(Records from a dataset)
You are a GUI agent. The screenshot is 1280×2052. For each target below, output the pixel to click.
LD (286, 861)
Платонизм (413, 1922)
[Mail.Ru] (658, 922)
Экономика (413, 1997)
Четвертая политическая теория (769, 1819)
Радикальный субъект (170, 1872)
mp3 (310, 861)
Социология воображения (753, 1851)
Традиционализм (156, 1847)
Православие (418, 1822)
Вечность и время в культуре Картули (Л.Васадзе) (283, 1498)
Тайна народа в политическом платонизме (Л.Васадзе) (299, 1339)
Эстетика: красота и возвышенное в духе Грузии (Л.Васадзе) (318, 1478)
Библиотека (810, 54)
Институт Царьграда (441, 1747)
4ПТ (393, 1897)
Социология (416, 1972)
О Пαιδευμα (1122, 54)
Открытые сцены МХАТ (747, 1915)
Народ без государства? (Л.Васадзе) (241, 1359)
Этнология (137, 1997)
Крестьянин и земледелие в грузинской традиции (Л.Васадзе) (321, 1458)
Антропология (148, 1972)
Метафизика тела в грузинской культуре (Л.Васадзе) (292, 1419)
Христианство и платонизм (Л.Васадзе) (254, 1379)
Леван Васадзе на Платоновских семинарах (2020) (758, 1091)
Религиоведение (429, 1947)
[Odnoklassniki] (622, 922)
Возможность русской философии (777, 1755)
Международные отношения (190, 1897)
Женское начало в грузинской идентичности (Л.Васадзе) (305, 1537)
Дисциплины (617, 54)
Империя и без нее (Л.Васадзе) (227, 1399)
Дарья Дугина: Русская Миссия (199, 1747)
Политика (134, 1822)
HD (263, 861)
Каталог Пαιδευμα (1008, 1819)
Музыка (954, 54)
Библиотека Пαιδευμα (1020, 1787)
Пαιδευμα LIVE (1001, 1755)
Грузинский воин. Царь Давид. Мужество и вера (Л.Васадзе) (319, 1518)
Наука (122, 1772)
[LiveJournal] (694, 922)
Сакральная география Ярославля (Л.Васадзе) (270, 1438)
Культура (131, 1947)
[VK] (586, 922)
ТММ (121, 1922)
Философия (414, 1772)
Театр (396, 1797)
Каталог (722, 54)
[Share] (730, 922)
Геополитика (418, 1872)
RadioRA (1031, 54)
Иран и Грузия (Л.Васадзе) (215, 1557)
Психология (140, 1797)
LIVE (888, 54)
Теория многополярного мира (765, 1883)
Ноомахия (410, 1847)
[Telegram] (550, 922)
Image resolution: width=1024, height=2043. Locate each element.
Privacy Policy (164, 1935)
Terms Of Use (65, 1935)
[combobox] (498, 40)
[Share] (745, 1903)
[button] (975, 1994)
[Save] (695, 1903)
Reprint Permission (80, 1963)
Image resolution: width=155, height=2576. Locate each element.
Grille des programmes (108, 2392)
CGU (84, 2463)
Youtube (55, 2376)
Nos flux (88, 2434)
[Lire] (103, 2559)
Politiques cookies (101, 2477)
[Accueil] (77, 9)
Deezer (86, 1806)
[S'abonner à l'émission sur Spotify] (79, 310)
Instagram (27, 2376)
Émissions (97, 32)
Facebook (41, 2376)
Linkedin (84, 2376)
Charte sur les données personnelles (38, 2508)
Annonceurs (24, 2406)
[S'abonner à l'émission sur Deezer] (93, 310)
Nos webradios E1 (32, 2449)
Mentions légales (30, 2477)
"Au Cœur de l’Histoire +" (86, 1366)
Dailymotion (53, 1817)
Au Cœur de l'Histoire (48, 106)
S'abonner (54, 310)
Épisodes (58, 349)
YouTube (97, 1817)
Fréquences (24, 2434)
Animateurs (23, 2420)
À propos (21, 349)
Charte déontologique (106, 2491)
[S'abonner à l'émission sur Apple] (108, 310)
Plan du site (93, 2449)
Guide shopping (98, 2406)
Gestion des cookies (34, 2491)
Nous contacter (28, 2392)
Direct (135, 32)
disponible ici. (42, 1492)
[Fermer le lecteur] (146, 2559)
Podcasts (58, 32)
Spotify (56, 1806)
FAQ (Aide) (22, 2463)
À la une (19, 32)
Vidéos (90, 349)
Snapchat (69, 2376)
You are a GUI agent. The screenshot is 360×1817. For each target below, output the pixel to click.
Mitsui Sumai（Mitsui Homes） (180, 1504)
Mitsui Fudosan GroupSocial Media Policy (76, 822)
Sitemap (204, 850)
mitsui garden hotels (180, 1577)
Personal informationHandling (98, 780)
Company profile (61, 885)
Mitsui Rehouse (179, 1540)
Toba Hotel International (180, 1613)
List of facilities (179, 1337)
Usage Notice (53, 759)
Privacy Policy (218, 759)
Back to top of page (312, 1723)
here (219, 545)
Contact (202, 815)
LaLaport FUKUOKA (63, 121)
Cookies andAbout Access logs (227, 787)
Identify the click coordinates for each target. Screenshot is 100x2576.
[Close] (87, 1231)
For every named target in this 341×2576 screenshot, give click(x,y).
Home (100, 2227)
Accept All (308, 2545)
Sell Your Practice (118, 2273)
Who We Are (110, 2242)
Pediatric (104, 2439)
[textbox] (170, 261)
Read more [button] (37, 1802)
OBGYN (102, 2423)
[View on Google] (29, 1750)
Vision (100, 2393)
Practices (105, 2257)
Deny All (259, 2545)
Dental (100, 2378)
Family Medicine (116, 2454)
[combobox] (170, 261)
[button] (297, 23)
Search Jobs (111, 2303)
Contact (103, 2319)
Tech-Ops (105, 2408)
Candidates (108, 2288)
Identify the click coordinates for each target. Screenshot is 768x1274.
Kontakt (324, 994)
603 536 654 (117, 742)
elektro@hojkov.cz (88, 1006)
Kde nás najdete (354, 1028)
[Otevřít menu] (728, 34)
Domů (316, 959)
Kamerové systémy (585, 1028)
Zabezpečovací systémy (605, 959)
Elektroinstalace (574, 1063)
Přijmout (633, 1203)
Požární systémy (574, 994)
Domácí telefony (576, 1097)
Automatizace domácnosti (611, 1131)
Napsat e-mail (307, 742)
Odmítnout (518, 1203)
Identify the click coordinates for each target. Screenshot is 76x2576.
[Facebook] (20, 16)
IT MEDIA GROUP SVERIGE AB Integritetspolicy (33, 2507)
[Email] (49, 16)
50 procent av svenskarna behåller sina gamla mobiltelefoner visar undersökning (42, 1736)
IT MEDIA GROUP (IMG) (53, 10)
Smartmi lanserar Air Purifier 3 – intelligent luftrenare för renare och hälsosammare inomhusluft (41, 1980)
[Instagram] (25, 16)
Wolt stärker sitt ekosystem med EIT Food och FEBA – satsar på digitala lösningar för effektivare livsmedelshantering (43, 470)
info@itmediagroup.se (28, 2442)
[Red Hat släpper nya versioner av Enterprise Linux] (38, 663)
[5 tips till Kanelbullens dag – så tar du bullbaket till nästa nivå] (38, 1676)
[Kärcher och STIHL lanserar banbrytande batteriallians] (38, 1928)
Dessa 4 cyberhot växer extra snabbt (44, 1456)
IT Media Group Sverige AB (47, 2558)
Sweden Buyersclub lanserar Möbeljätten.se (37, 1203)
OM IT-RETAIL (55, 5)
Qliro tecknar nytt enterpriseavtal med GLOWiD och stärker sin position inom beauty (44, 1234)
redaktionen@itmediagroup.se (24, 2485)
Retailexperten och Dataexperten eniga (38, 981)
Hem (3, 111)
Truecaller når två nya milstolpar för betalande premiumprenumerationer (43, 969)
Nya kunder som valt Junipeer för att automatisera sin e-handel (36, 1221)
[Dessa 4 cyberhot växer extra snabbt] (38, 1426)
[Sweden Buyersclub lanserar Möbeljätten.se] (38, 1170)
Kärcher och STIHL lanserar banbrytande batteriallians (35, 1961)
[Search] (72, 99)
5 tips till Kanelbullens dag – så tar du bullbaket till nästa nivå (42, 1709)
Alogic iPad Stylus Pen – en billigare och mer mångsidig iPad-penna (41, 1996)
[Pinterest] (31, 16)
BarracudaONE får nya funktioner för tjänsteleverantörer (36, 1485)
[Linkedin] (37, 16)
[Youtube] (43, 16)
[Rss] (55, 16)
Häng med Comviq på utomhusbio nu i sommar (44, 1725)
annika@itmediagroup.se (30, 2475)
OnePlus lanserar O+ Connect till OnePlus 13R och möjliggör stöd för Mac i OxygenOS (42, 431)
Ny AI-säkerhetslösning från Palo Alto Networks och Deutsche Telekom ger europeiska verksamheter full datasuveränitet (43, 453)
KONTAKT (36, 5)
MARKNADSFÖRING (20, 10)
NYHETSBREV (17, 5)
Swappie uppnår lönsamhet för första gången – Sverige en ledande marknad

## Exercise description
In the entries above, find each line with "width" and list it.

## Task solution
Image resolution: width=1024, height=2043. Locate each element.
Image resolution: width=155, height=2576. Locate each element.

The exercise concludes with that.